The National Farmers’ Union (NFU) recently released a report into British food security, highlighting the need for increased public funding for R&D if the country is to reach higher levels of self-sufficiency, which is currently at 53%.

However, it said it was disappointed with a report in The Economist in February that claimed British farmers are less productive than international competitors.

Gail Soutar, the NFU’s chief economics and international affairs adviser, says that while there are many challenges for UK farming, comparing productivity with other countries was not as straightforward as The Economist article claimed.

She adds that some of the examples given were not representative, and that all countries have different climates, production techniques, and routes to market. “While there are issues regarding self-sufficiency for British farming, we are doing very well in certain sectors,” Soutar notes.
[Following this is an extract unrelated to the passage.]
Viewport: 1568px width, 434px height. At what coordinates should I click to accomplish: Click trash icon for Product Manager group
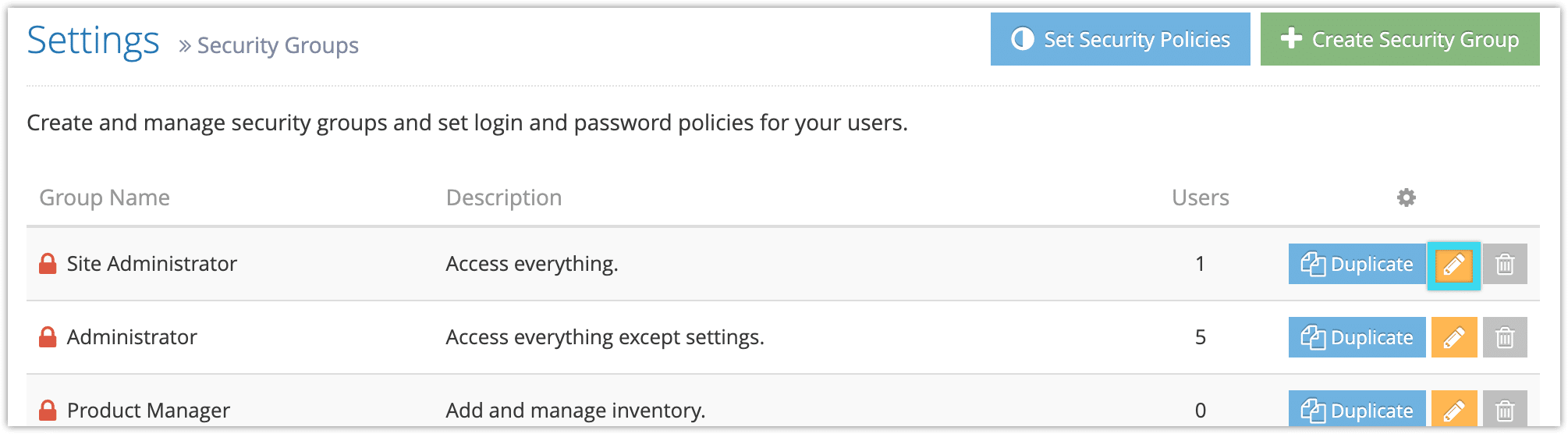coord(1505,408)
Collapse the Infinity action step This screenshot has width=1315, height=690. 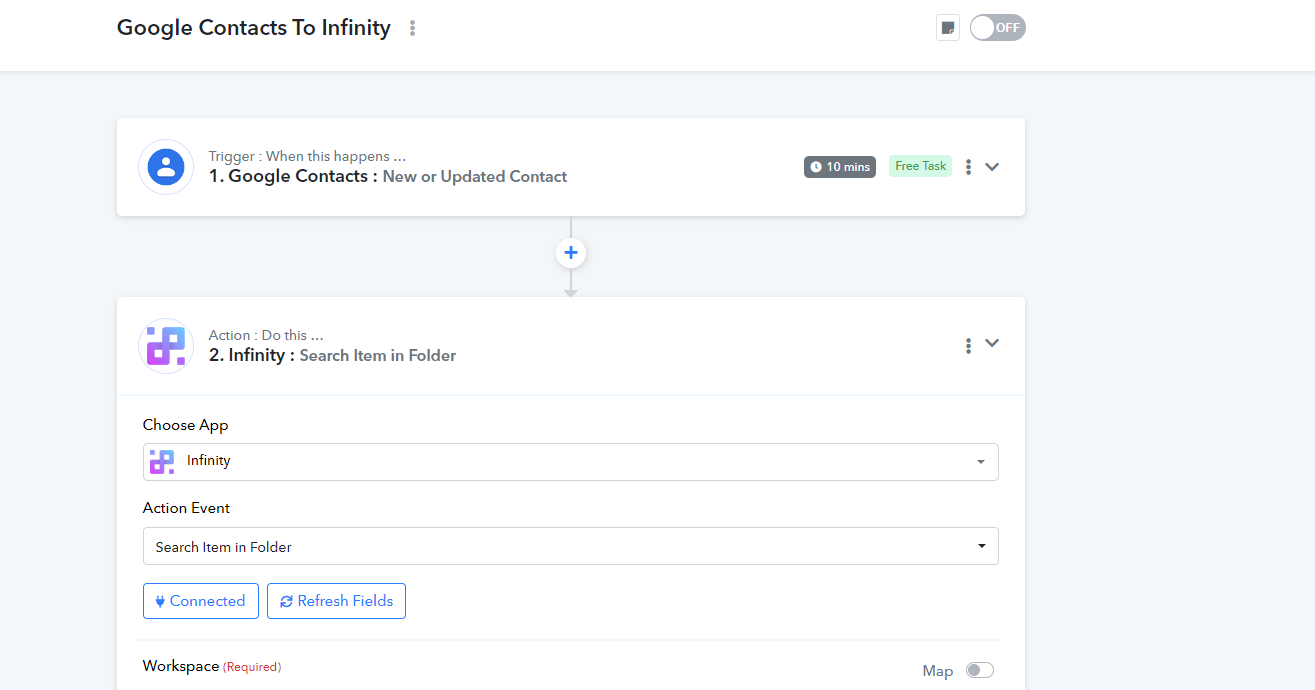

Sean Charlton, a Kent soft- and top-fruit farmer at Mid Kent Growers, says that following a recent trip to Spain, he feels that in particular when it comes to strawberry farming the UK is ahead in terms of technique and productivity.

“We’re not some fledgling, struggling industry,” he adds. “We’re one of the most professional sectors in farming, and we are always looking to be more efficient, especially when it comes to automation of tasks.”

Charlton, who rents his land from Charles Tassell, has just taken on another 100 acres under a Farm Business Tenancy. He has invested millions in expanding his business, planting a further 40 acres of strawberries, and diversifying into raspberries. The raspberries are being grown in pots, under polytunnels, using the latest irrigation and growing techniques.

Sarah Calcutt, co-founder of Partners in Produce, which works with farming businesses across the UK, says that in particular the soft-fruit sector is an example of progression and productivity.

“It [has] seen a dramatic change in the nature of business, there are strong grower groups, large farming units and extensive investment in growing, picking and packing operations that bring it directly in line for R&D, productivity, availability and quality with its continental counterparts,” she explains.

“Investment in new storage technology, agronomic systems such as micro analysis of soil, crop mapping, increased mechanisation of harvesting – platforms for the new taller orchards, and bin trains, mean that the worker welfare and also productivity is rising.”

Tassell says that this picture of investment is being played out across the horticulture sector, from small- to medium-sized farms to larger growers.

This is certainly the case at Barfoots, which is one of the leading producers of vegetables in the UK. It is known for growing exotic produce along the south coast, as well as owning international farms, and has now turned 10,000ft2 of existing but underused greenhouse space in Chichester to grow chillies.

Business development manager Sophie Bambridge says the aim is to offer a 52-week supply of chillies, by combining imports from its Senegal farm with the British-grown produce. While the majority of the crop is the standard red and green variety, Bambridge says that 10% of the space is for growing trial varieties from Mexico and Peru, among other countries.

Again, the business is investing in R&D to help support the growth of the chilli trade. “We are using very innovative techniques, and the way we are growing them is a UK first,” she says. “We’re not just growing the trial chillies in isolation, we’re backing this up with consumer research because we see this as a way of reinvigorating that sector of the market.”  

With more public and private investment in the horticulture sector, this is one area of British farming that can bank on a better future.